Every presidential election causes turmoil, and this one was particularly tumultuous because both nominees said or did things that were troubling to a majority of voters. Donald Trump made some pretty outrageous statements, but now that he has taken office he is backing off many of them. One of these is his comments on human-caused climate change.

As an advocate for climate change action, am I worried about his presidency? Not really. The laws of physics were created by a power much greater than man. No one, including President Donald Trump, can change them. That includes the laws governing how greenhouse gasses trap heat.

What these incoming leaders will quickly learn — if they do not already know — is the facts show we are changing the climate and endangering humanity on a global basis and action is required. Frankly, most political leaders already know this. For example, mayors of 51 large U.S. cities have signed a letter to Trump to take action on climate change. These mayors include Mitch Landreau of New Orleans, as well as mayors of other large coastal cities in Texas, Florida, Georgia, North and South Carolina.

I bet a number of our Mississippi Coast mayors would sign it, and the ones who would not would refrain only because of their fear of the political fallout.

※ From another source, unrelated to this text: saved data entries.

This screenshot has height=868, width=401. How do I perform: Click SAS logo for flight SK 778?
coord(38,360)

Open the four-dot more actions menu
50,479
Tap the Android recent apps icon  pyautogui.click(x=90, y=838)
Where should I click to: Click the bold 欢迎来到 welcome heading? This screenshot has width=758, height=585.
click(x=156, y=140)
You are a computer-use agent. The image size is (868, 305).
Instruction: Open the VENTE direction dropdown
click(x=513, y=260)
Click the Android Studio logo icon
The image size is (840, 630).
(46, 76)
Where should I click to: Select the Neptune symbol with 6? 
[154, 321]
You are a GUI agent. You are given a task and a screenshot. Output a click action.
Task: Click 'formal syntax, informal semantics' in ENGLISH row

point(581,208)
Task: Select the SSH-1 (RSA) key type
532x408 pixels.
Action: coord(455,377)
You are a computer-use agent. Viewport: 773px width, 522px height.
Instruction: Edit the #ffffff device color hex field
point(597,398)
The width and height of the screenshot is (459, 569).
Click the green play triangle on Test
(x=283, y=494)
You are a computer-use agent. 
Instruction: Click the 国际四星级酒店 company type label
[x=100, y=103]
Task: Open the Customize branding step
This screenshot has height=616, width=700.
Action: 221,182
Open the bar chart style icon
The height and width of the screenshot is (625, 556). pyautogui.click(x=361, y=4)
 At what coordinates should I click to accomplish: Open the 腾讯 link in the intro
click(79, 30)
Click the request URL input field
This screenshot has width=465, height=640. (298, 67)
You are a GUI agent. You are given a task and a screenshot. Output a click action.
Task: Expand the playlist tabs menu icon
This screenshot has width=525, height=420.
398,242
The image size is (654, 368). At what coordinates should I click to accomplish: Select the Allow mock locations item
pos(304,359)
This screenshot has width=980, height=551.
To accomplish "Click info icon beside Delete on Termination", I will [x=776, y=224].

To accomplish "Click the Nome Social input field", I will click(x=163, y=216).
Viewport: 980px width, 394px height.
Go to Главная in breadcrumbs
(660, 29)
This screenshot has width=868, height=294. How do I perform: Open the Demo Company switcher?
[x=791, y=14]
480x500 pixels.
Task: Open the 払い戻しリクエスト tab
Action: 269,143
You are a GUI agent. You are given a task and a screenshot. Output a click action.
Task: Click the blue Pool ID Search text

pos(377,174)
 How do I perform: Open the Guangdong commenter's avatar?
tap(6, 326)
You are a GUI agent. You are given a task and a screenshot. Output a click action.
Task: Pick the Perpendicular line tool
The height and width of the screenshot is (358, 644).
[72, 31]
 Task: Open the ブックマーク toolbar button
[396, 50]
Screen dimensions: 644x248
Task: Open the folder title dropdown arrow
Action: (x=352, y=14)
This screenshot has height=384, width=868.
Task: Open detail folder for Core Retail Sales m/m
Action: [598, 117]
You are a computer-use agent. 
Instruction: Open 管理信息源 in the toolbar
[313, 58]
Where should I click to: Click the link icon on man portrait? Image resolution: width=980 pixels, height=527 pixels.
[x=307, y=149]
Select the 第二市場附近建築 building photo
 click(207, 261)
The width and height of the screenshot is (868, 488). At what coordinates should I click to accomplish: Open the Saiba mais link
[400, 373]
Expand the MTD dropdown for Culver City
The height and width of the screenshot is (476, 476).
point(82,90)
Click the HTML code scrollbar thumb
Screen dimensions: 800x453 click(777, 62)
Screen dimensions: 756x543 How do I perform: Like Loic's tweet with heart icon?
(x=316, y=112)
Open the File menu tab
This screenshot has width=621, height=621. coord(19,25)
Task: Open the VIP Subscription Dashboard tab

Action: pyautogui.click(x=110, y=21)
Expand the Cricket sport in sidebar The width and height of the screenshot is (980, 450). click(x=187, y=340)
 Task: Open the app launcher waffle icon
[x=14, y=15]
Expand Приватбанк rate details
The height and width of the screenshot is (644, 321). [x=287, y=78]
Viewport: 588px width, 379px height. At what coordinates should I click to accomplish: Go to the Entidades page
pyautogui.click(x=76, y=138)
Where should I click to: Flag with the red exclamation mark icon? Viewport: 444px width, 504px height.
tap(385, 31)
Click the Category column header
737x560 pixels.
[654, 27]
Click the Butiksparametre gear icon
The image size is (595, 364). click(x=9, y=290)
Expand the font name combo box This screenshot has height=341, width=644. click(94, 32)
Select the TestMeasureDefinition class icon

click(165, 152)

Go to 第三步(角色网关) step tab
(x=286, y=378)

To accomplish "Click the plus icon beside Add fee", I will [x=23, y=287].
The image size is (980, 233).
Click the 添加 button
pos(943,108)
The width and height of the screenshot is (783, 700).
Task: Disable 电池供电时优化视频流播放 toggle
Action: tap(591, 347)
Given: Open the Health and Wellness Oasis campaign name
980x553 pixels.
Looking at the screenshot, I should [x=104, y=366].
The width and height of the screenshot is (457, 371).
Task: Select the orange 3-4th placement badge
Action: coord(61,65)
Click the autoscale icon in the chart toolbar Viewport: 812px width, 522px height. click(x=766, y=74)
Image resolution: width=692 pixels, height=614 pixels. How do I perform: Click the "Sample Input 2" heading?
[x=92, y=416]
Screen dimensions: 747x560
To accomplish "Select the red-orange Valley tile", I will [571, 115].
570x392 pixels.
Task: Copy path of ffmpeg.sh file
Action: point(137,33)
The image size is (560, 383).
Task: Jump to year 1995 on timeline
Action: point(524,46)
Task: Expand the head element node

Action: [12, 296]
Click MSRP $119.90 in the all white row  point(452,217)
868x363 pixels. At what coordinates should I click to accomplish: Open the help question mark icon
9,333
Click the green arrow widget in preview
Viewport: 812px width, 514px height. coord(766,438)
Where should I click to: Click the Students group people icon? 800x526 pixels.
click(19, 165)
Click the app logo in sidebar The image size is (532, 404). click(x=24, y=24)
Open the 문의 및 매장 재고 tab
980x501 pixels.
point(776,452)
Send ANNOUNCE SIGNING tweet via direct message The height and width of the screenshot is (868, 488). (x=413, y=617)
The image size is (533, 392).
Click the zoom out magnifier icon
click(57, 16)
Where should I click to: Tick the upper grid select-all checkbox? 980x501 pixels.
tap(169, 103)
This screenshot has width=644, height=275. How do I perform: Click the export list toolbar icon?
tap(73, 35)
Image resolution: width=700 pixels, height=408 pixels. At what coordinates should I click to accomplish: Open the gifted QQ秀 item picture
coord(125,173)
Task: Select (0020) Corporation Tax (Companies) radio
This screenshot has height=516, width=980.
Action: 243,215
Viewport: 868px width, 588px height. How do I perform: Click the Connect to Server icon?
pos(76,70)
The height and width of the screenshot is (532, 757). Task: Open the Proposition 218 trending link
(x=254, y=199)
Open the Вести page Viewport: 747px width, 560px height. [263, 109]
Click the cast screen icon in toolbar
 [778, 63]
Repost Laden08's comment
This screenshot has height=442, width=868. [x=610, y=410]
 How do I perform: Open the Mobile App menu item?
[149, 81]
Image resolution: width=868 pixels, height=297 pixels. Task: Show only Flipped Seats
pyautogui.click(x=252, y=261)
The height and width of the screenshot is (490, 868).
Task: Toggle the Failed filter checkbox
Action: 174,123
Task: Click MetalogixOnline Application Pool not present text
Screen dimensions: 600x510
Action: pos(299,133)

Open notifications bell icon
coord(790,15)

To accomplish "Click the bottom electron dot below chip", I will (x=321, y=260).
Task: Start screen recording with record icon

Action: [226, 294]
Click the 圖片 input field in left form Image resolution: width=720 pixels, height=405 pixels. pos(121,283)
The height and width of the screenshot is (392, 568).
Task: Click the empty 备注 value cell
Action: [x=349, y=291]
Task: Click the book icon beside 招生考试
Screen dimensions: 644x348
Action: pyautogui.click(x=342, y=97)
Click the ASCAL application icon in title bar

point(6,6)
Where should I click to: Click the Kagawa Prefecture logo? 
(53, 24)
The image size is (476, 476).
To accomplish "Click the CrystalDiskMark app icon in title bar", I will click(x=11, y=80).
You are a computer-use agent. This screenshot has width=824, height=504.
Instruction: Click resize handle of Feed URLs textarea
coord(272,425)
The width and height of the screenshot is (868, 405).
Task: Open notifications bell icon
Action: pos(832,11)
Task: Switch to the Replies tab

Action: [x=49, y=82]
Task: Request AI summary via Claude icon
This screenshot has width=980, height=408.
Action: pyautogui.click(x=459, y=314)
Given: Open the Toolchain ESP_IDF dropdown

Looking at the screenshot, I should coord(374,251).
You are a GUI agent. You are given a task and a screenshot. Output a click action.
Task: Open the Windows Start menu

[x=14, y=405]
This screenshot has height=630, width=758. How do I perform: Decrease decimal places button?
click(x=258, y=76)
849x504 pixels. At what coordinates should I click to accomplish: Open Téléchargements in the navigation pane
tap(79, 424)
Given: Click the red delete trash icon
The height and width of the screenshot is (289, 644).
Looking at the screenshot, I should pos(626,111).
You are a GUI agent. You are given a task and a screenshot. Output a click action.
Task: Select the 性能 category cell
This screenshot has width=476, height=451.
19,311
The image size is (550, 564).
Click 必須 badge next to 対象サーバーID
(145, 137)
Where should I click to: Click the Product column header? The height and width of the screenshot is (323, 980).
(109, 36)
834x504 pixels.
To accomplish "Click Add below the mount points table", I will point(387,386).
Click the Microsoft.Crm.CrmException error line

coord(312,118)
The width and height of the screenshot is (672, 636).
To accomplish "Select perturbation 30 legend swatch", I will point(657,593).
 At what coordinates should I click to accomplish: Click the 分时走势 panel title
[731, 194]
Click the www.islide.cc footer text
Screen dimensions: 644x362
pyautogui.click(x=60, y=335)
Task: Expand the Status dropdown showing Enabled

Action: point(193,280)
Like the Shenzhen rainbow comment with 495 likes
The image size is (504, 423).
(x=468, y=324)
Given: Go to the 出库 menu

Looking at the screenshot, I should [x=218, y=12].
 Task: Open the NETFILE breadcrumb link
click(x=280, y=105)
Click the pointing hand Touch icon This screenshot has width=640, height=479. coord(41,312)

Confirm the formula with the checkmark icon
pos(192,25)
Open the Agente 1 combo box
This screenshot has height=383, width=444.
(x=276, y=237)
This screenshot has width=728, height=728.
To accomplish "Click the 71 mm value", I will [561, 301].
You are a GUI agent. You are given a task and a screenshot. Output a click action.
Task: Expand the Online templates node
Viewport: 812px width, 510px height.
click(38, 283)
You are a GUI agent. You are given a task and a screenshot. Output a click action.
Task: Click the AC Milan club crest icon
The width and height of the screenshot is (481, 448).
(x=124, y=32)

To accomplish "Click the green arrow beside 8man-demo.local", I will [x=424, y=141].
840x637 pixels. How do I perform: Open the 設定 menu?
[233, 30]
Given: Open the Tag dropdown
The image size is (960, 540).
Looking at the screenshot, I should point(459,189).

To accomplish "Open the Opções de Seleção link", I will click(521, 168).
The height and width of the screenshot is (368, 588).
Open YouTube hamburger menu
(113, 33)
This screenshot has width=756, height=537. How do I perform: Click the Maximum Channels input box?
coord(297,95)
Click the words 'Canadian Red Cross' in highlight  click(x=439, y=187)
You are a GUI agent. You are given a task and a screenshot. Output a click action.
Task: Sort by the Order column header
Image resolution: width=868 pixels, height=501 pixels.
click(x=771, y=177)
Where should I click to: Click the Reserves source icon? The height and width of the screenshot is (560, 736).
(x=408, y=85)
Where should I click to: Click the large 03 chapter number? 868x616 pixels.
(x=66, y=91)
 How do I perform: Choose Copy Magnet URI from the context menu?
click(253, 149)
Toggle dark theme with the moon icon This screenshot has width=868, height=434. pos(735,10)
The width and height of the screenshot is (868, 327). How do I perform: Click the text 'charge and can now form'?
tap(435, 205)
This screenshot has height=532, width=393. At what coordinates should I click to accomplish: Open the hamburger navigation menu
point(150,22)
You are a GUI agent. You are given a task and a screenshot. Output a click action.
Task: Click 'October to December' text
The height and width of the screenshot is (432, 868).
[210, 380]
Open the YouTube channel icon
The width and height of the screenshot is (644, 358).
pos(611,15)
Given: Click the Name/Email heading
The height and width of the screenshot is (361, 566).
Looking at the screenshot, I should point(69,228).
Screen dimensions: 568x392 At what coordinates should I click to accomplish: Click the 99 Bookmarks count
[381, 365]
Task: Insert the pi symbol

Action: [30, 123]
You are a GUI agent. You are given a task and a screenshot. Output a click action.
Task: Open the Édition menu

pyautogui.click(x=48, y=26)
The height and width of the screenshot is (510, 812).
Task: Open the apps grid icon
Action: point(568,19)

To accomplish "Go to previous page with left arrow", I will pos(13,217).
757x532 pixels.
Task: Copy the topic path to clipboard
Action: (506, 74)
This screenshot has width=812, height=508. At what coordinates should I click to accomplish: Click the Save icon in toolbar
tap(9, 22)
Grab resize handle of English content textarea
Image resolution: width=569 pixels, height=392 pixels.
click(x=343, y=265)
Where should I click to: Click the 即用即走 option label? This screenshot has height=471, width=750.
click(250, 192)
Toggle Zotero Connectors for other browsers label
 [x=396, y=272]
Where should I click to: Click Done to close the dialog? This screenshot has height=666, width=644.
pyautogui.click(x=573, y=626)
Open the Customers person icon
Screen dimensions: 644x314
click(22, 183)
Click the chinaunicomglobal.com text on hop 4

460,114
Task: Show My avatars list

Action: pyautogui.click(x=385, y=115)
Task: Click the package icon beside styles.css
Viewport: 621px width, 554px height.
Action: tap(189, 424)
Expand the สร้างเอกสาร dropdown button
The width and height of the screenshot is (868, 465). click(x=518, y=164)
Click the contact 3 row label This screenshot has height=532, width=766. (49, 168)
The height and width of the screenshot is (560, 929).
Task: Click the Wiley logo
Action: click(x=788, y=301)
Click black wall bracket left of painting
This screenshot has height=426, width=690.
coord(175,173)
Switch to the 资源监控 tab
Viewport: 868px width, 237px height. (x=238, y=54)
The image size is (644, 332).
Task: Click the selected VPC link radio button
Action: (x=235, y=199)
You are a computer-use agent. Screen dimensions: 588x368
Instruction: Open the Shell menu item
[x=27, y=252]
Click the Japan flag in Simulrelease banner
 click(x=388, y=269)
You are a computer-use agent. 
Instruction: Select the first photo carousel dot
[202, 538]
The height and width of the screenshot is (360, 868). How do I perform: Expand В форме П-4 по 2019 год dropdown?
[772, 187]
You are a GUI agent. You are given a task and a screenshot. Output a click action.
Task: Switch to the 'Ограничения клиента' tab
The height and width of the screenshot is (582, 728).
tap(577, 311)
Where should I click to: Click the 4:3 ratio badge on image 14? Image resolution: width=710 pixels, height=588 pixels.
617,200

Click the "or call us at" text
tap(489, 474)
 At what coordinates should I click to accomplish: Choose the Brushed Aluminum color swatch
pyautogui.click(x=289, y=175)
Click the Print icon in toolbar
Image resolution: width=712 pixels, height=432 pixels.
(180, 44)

Every low-lying coastal city in the country is working to fortify critical infrastructure against rising seas and increased threats of storms. These mitigation efforts are occurring all along our Gulf Coast. The Gulf of Mexico Alliance and Sea Grant are working to implement protective measures. Perversely, they dare not mention climate change as the driving force behind this work, because the political ramifications of those words upset some people.

It is not just rising seas. Gulf Coast Research Lab professor Jay Grimes, an expert in coastal marine bacteria, in his Feb. 20, 2016, Sun Herald article (“Climate change and disease”), pointed out the link between the expansion of Vibrio and other bacteria in local waters and increasing temperatures.

Accurate temperature records have been kept for years. NASA has compiled records, and has been taking detailed global temperature measures. The records show the increase in average global temperature since carbon dioxide emissions began to rise as a result of the Industrial Revolution. 2016 will set a new high. I am not bothered by businessmen taking over positions normally reserved for career bureaucrats; running a large corporation requires intelligence, negotiation skills and the ability to achieve a win-win. They have the same concerns for the welfare of our country and its citizens as any career bureaucrat.

If Trump reduces the size of our bureaucracy and removes those regulations that unduly restrict private enterprise, he can reignite the spirit that made this country great. When he takes on climate change, he will find that a legislative solution is far better than a regulatory solution — especially one that reduces greenhouse gas emissions while leaving consumers and businesses with the ability to make their own choices moving forward.

Like no other, this election has exposed the huge rift in our society. This rift is fed by intolerance on both extremes and threatens to tear us apart. As Benjamin Franklin famously said, “We must, indeed, all hang together or, most assuredly, we shall all hang separately.”

Bill Curtis, a Biloxi native, has a doctorate in chemistry from the University of Southern Mississippi and is member of the Mississippi Gulf Coast Chapter of Citizens’ Climate Lobby.